Problem requirements:
With the pictures excluded, retype the records that follow exactly.

Available data:

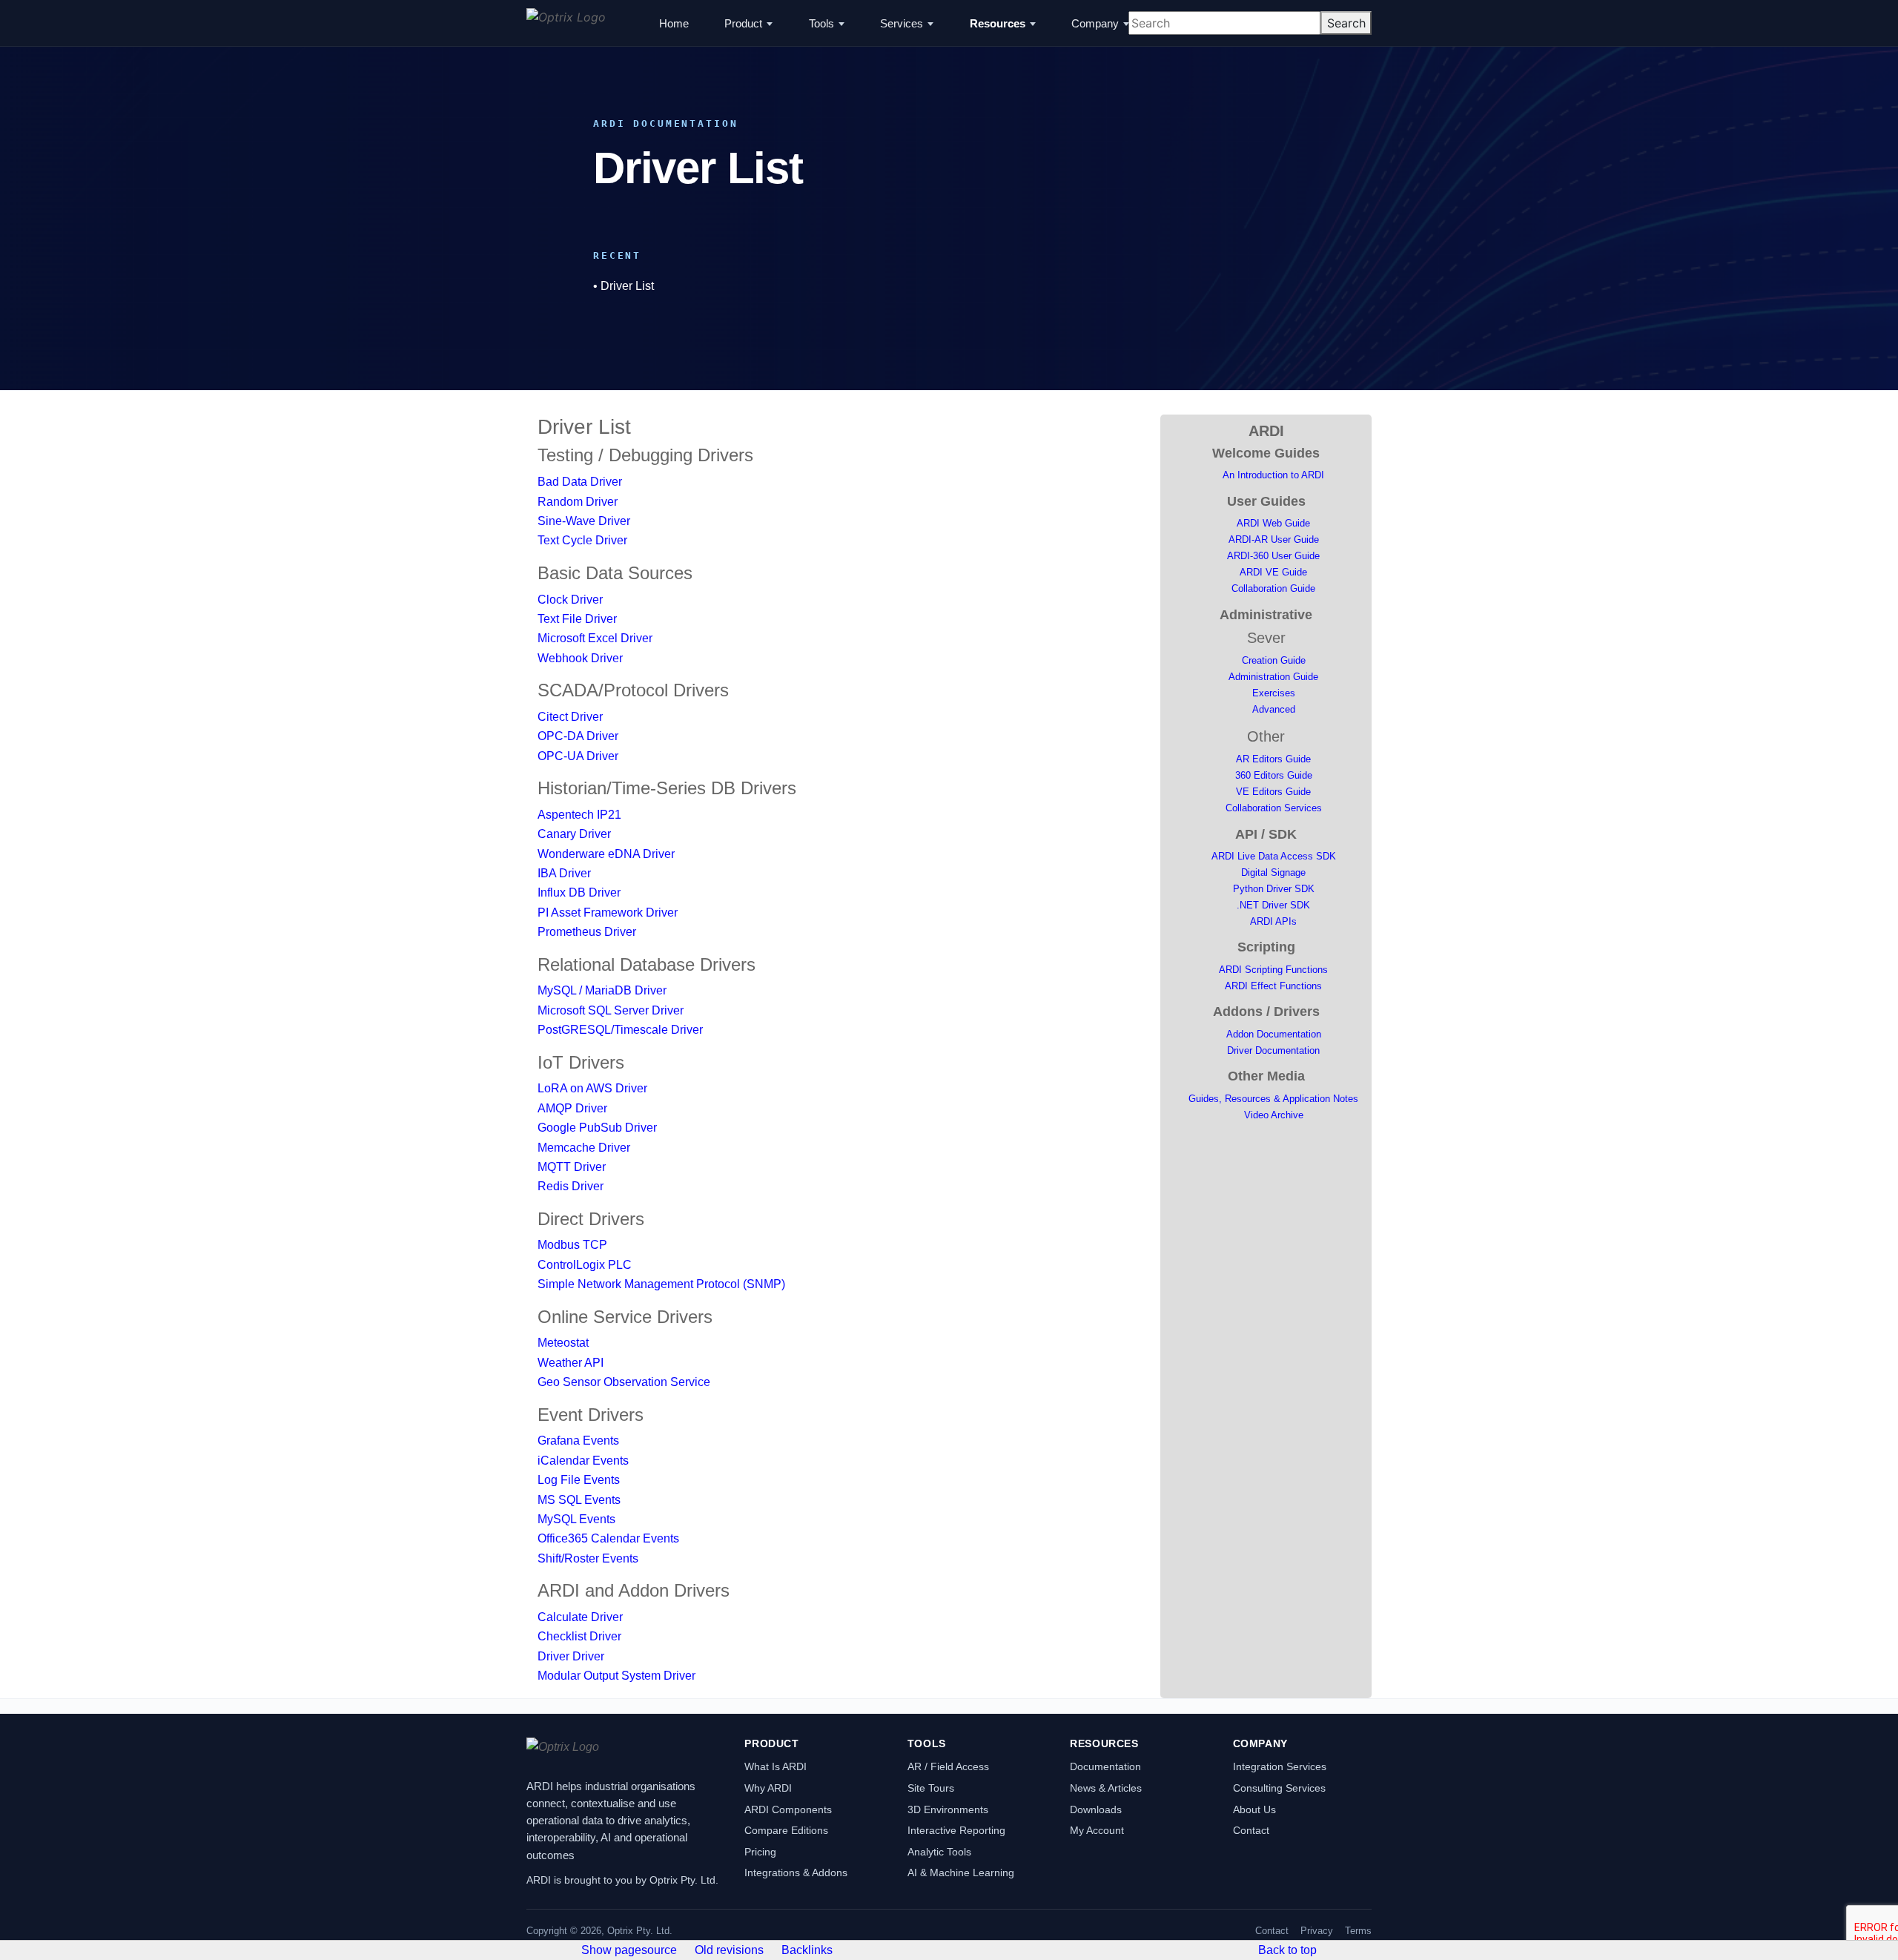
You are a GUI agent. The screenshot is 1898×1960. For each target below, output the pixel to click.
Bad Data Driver (580, 481)
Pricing (760, 1852)
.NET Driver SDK (1273, 905)
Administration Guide (1273, 676)
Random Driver (578, 501)
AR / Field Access (948, 1766)
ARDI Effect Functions (1273, 985)
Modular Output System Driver (616, 1675)
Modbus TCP (572, 1244)
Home (674, 23)
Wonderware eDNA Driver (606, 854)
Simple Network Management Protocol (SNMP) (661, 1284)
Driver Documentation (1273, 1050)
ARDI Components (788, 1809)
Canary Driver (574, 834)
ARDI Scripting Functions (1273, 969)
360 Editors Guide (1273, 775)
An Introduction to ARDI (1273, 475)
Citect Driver (570, 716)
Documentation (1105, 1766)
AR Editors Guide (1273, 759)
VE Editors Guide (1273, 791)
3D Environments (947, 1809)
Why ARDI (768, 1788)
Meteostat (563, 1342)
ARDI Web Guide (1273, 523)
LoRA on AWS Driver (592, 1088)
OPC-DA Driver (578, 736)
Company (1095, 23)
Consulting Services (1279, 1788)
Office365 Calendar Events (608, 1538)
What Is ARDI (775, 1766)
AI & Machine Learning (960, 1872)
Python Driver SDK (1274, 888)
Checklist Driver (579, 1636)
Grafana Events (578, 1440)
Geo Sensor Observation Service (624, 1382)
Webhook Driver (580, 658)
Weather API (571, 1362)
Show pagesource (629, 1950)
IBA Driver (564, 873)
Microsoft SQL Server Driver (611, 1010)
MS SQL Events (579, 1500)
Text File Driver (577, 619)
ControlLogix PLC (585, 1264)
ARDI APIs (1273, 921)
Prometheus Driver (587, 931)
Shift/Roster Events (588, 1558)
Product (743, 23)
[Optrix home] (566, 23)
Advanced (1273, 709)
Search (1346, 23)
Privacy (1316, 1930)
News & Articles (1106, 1788)
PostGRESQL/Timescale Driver (620, 1029)
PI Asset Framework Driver (608, 912)
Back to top (1287, 1950)
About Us (1254, 1809)
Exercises (1273, 693)
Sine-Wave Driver (584, 521)
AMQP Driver (572, 1108)
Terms (1358, 1930)
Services (901, 23)
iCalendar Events (583, 1460)
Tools (821, 23)
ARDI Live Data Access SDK (1273, 856)
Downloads (1096, 1809)
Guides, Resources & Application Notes (1273, 1098)
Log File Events (579, 1480)
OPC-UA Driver (578, 756)
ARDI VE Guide (1273, 572)
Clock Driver (570, 599)
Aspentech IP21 (579, 814)
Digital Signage (1273, 872)
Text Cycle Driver (582, 540)
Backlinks (807, 1950)
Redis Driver (571, 1186)
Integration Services (1279, 1766)
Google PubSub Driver (597, 1127)
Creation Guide (1274, 660)
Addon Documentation (1273, 1034)
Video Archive (1273, 1115)
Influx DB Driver (579, 892)
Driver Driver (571, 1656)
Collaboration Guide (1273, 588)
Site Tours (930, 1788)
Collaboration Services (1274, 808)
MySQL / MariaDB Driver (602, 990)
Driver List (627, 286)
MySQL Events (576, 1519)
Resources (997, 23)
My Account (1097, 1830)
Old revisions (729, 1950)
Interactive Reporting (956, 1830)
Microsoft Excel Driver (595, 638)
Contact (1251, 1830)
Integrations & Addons (795, 1872)
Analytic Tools (939, 1852)
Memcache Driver (584, 1147)
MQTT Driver (572, 1167)
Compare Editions (786, 1830)
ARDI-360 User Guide (1273, 555)
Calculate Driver (580, 1617)
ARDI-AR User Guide (1274, 539)
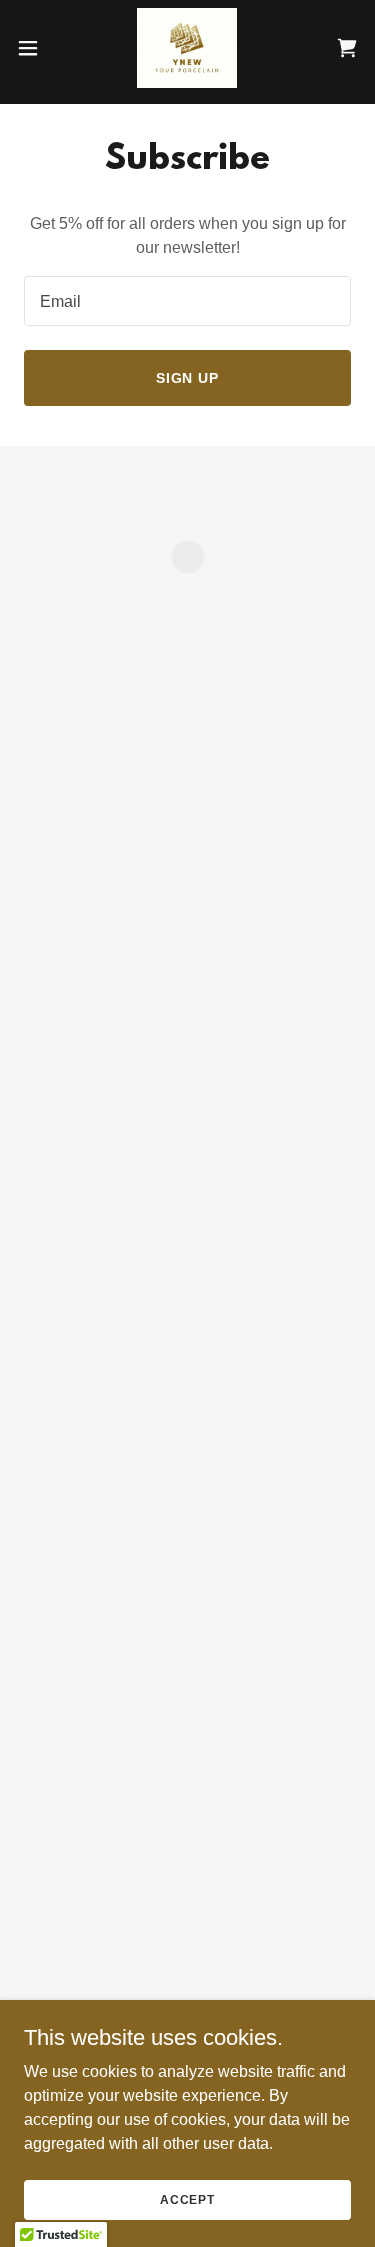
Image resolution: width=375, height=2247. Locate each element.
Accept (187, 2199)
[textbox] (187, 301)
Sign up (188, 378)
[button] (35, 48)
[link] (187, 48)
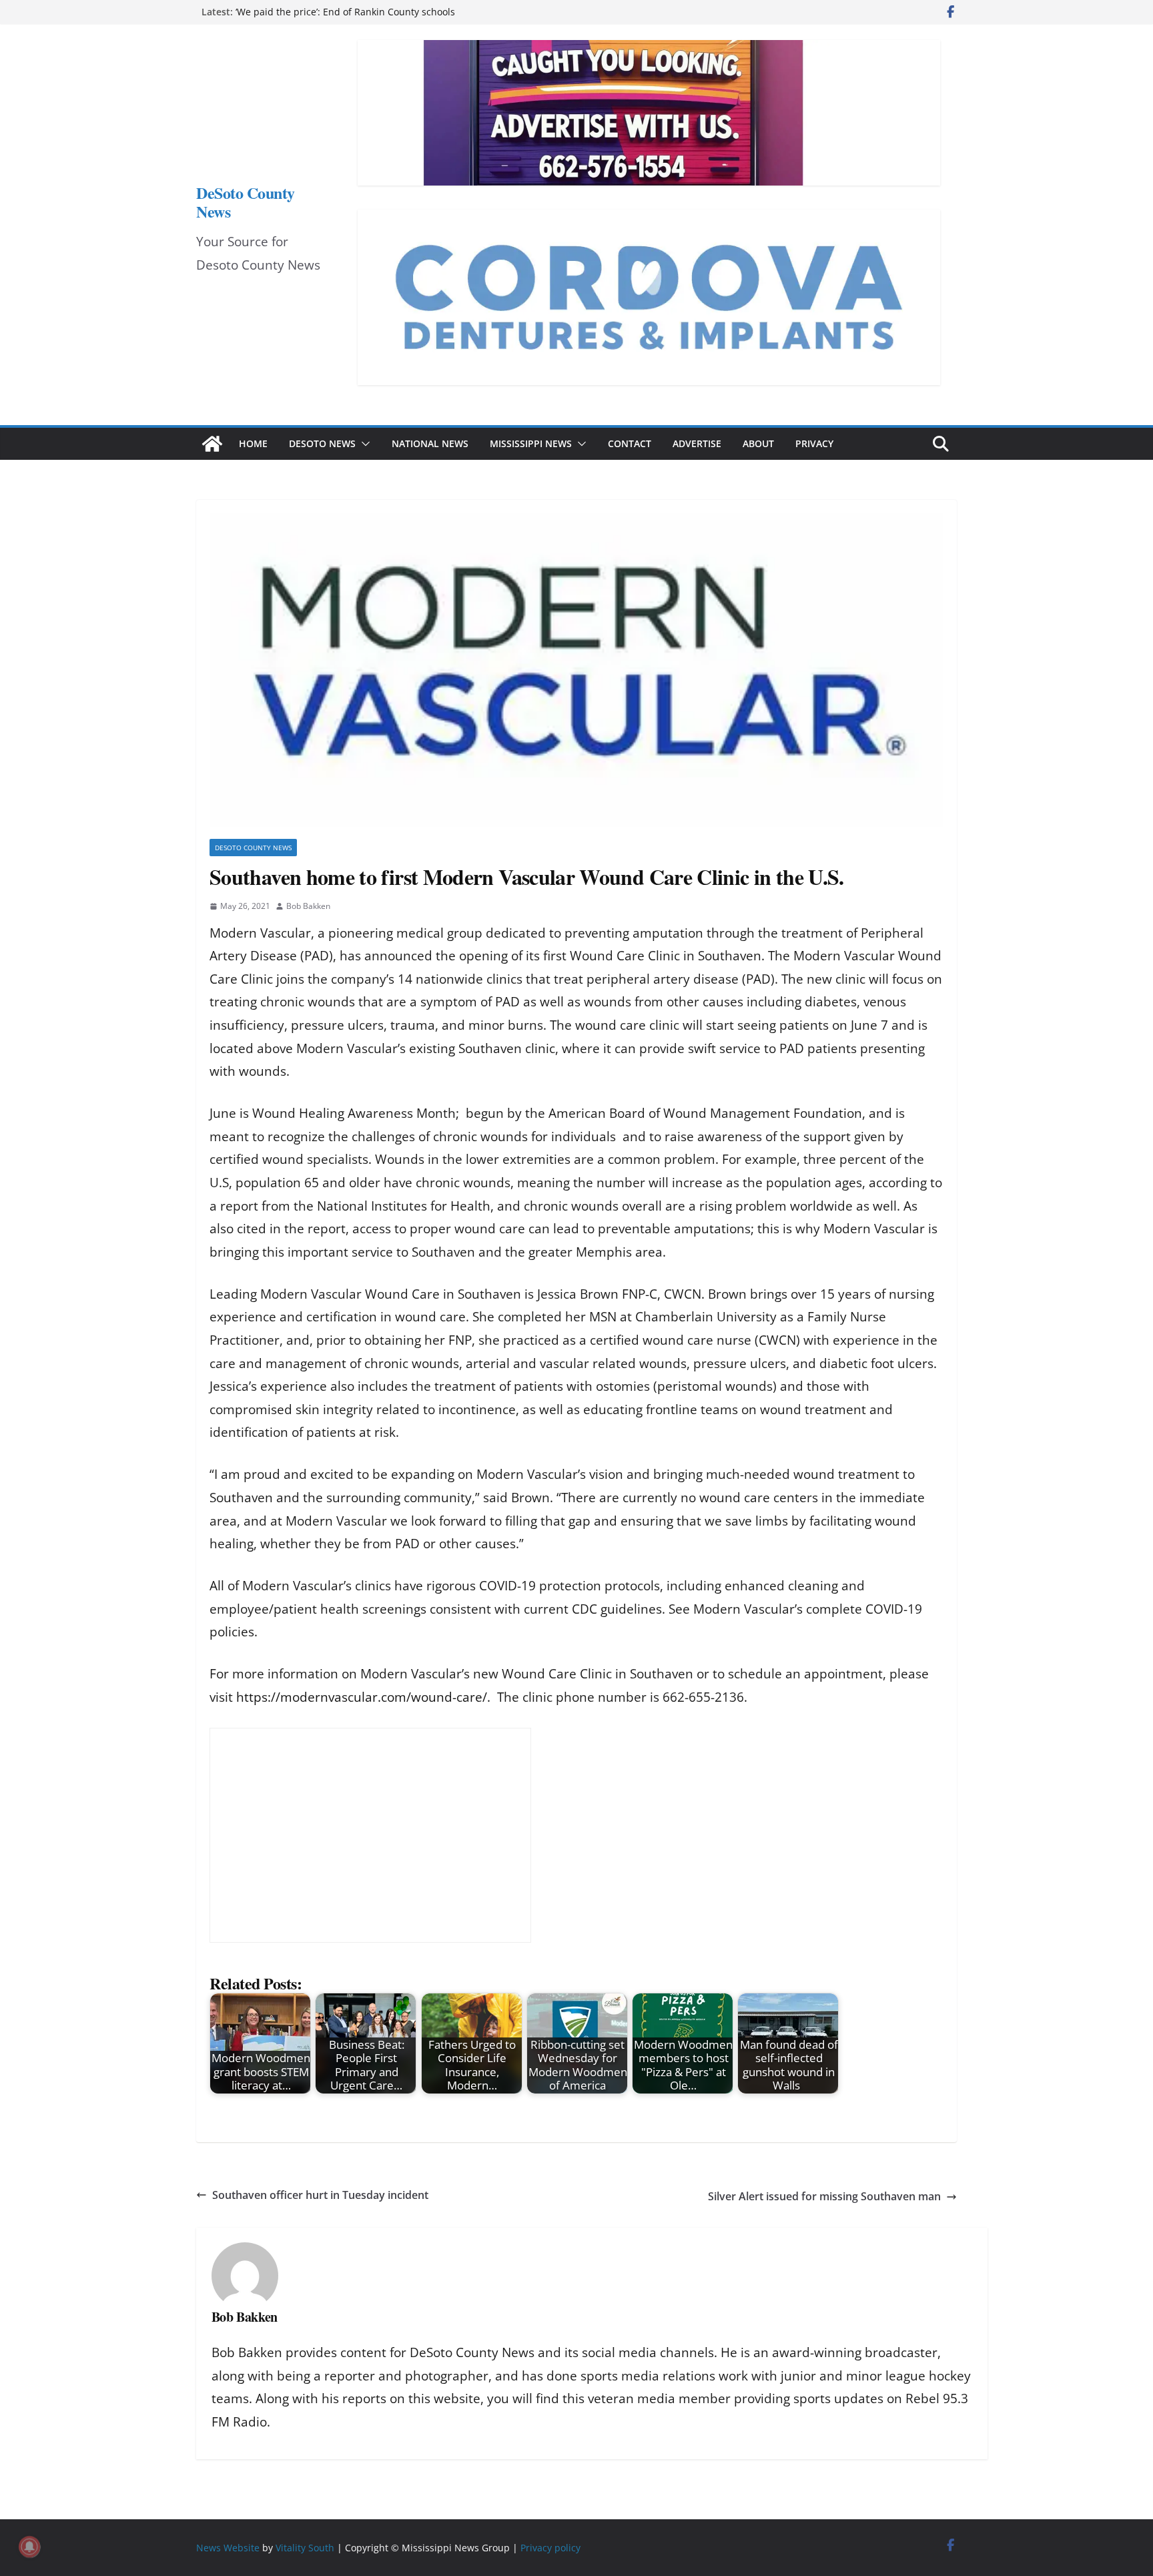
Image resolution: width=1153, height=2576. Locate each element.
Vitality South (305, 2547)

Answer box:
You are a GUI agent. The screenshot is 1898×1960. For each target below, output the pixel to click.
Bad Data Driver (580, 481)
Pricing (760, 1852)
.NET Driver SDK (1273, 905)
Administration Guide (1273, 676)
Random Driver (578, 501)
AR / Field Access (948, 1766)
ARDI Effect Functions (1273, 985)
Modular Output System Driver (616, 1675)
Modbus TCP (572, 1244)
Home (674, 23)
Wonderware eDNA Driver (606, 854)
Simple Network Management Protocol (SNMP) (661, 1284)
Driver Documentation (1273, 1050)
ARDI Components (788, 1809)
Canary Driver (574, 834)
ARDI Scripting Functions (1273, 969)
360 Editors Guide (1273, 775)
An Introduction to ARDI (1273, 475)
Citect Driver (570, 716)
Documentation (1105, 1766)
AR Editors Guide (1273, 759)
VE Editors Guide (1273, 791)
3D Environments (947, 1809)
Why ARDI (768, 1788)
Meteostat (563, 1342)
ARDI Web Guide (1273, 523)
LoRA on AWS Driver (592, 1088)
OPC-DA Driver (578, 736)
Company (1095, 23)
Consulting Services (1279, 1788)
Office365 Calendar Events (608, 1538)
What Is ARDI (775, 1766)
AI & Machine Learning (960, 1872)
Python Driver SDK (1274, 888)
Checklist Driver (579, 1636)
Grafana Events (578, 1440)
Geo Sensor Observation Service (624, 1382)
Webhook Driver (580, 658)
Weather API (571, 1362)
Show pagesource (629, 1950)
IBA Driver (564, 873)
Microsoft SQL Server Driver (611, 1010)
MS SQL Events (579, 1500)
Text File Driver (577, 619)
ControlLogix PLC (585, 1264)
ARDI APIs (1273, 921)
Prometheus Driver (587, 931)
Shift/Roster Events (588, 1558)
Product (743, 23)
[Optrix home] (566, 23)
Advanced (1273, 709)
Search (1346, 23)
Privacy (1316, 1930)
News & Articles (1106, 1788)
PostGRESQL/Timescale Driver (620, 1029)
PI Asset Framework Driver (608, 912)
Back to top (1287, 1950)
About Us (1254, 1809)
Exercises (1273, 693)
Sine-Wave Driver (584, 521)
AMQP Driver (572, 1108)
Terms (1358, 1930)
Services (901, 23)
iCalendar Events (583, 1460)
Tools (821, 23)
ARDI Live Data Access SDK (1273, 856)
Downloads (1096, 1809)
Guides, Resources & Application Notes (1273, 1098)
Log File Events (579, 1480)
OPC-UA Driver (578, 756)
ARDI VE Guide (1273, 572)
Clock Driver (570, 599)
Aspentech IP21 (579, 814)
Digital Signage (1273, 872)
Text Cycle Driver (582, 540)
Backlinks (807, 1950)
Redis Driver (571, 1186)
Integration Services (1279, 1766)
Google PubSub Driver (597, 1127)
Creation Guide (1274, 660)
Addon Documentation (1273, 1034)
Video Archive (1273, 1115)
Influx DB Driver (579, 892)
Driver Driver (571, 1656)
Collaboration Guide (1273, 588)
Site Tours (930, 1788)
Collaboration Services (1274, 808)
MySQL / MariaDB Driver (602, 990)
Driver List (627, 286)
MySQL Events (576, 1519)
Resources (997, 23)
My Account (1097, 1830)
Old revisions (729, 1950)
Interactive Reporting (956, 1830)
Microsoft Excel Driver (595, 638)
Contact (1251, 1830)
Integrations & Addons (795, 1872)
Analytic Tools (939, 1852)
Memcache Driver (584, 1147)
MQTT Driver (572, 1167)
Compare Editions (786, 1830)
ARDI-360 User Guide (1273, 555)
Calculate Driver (580, 1617)
ARDI-AR User Guide (1274, 539)
Image resolution: width=375, height=2247. Locate each element.
Accept (187, 2199)
[textbox] (187, 301)
Sign up (188, 378)
[button] (35, 48)
[link] (187, 48)
Image resolution: width=1153, height=2576. Locate each element.
Vitality South (305, 2547)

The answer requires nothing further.